New tool turns presentation videos into searchable PDF summaries

PV2DOC organizes both audio and visual data from presentation videos into structured PDF documents, making the content easier to understand and access. Credit: Associate Professor Hyuk-Yoon Kwon from Seoul National University of Science and Technology.

Watching presentation videos can be a great way to learn, but they often take up a lot of time and storage space.

Finding specific information means watching the entire video or skipping around, which can be frustrating.

To solve these problems, researchers from Seoul National University of Science and Technology, led by Professor Hyuk-Yoon Kwon, have created a tool called PV2DOC.

This innovative software converts presentation-style videos into summarized, searchable PDF documents.

The research was published in the journal SoftwareX on December 1, 2024.

PV2DOC stands out because it uses both the video’s visual and audio data to create clear, organized summaries.

This means the tool can work even when only the video is available, unlike other tools that require separate transcripts.

  1. Visual Data Processing:
    PV2DOC analyzes video frames, extracting one frame per second. It uses a technique called the structural similarity index to identify important frames, like slides with figures, tables, or graphs. Advanced object detection models, Mask R-CNN and YOLOv5, identify objects in the frames. If some images are fragmented (e.g., split into smaller sections), PV2DOC combines them into a single figure using a merging technique. The software then applies optical character recognition (OCR) with Google Tesseract to extract text from these images.
  2. Audio Data Processing:
    The tool extracts audio from the video and uses Whisper, an open-source speech-to-text tool, to turn the spoken words into text. This transcription is then summarized using the TextRank algorithm, which highlights the main points of the presentation.
  3. Creating the Document:
    All the extracted text, figures, and data are organized into a Markdown document, which is then converted into a PDF. The final document mirrors the structure of the original video, with clear headings, summaries, and linked images or figures.

PV2DOC creates summaries that users can read in just a few minutes, saving time for people studying lecture videos or conference presentations. The structured PDF documents are easy to search and share, requiring much less storage space than video files.

“This software simplifies data storage and makes video content more accessible. It turns unstructured data into a structured format that’s easier to analyze,” said Prof. Kwon.

Looking ahead, the team plans to improve PV2DOC by training a large language model (LLM), similar to ChatGPT. This enhancement will allow users to ask questions about the video’s content and receive accurate answers, making it even easier to access specific information.

PV2DOC represents a big step toward making video-based information more efficient and user-friendly.

[Data extract]
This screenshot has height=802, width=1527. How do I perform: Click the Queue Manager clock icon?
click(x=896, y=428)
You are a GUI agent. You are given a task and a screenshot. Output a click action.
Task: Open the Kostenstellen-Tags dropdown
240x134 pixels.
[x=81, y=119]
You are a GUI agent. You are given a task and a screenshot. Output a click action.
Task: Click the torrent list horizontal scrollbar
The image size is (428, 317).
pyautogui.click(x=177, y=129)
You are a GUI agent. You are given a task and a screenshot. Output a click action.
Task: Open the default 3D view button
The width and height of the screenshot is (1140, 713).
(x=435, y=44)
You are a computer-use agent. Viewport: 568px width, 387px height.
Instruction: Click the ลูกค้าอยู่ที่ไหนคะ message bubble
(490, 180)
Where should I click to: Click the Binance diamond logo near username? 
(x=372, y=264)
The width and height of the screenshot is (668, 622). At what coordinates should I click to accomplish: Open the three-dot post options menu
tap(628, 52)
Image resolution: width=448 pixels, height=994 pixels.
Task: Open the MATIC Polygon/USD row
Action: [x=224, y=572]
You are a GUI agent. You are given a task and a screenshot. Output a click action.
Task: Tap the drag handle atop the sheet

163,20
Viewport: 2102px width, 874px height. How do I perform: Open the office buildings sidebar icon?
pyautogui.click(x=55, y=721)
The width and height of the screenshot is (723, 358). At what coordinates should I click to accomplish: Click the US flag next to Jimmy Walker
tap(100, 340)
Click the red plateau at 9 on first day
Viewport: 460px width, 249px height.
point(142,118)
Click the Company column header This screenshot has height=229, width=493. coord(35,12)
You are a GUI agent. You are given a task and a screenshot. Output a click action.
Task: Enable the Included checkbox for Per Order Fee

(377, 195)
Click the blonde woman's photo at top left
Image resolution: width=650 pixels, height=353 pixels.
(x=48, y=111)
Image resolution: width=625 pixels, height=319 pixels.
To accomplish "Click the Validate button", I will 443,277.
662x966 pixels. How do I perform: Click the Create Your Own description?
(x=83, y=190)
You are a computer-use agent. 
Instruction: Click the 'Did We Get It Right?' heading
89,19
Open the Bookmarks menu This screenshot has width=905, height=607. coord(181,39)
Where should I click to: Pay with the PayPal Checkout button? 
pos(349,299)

[Problem description]
Can you write out the PV2DOC article word for word, starting at "PV2DOC organizes both" and stopping after "searchable PDF documents."? Rely only on the PV2DOC article, not the items.

[Answer section]
PV2DOC organizes both audio and visual data from presentation videos into structured PDF documents, making the content easier to understand and access. Credit: Associate Professor Hyuk-Yoon Kwon from Seoul National University of Science and Technology.

Watching presentation videos can be a great way to learn, but they often take up a lot of time and storage space.

Finding specific information means watching the entire video or skipping around, which can be frustrating.

To solve these problems, researchers from Seoul National University of Science and Technology, led by Professor Hyuk-Yoon Kwon, have created a tool called PV2DOC.

This innovative software converts presentation-style videos into summarized, searchable PDF documents.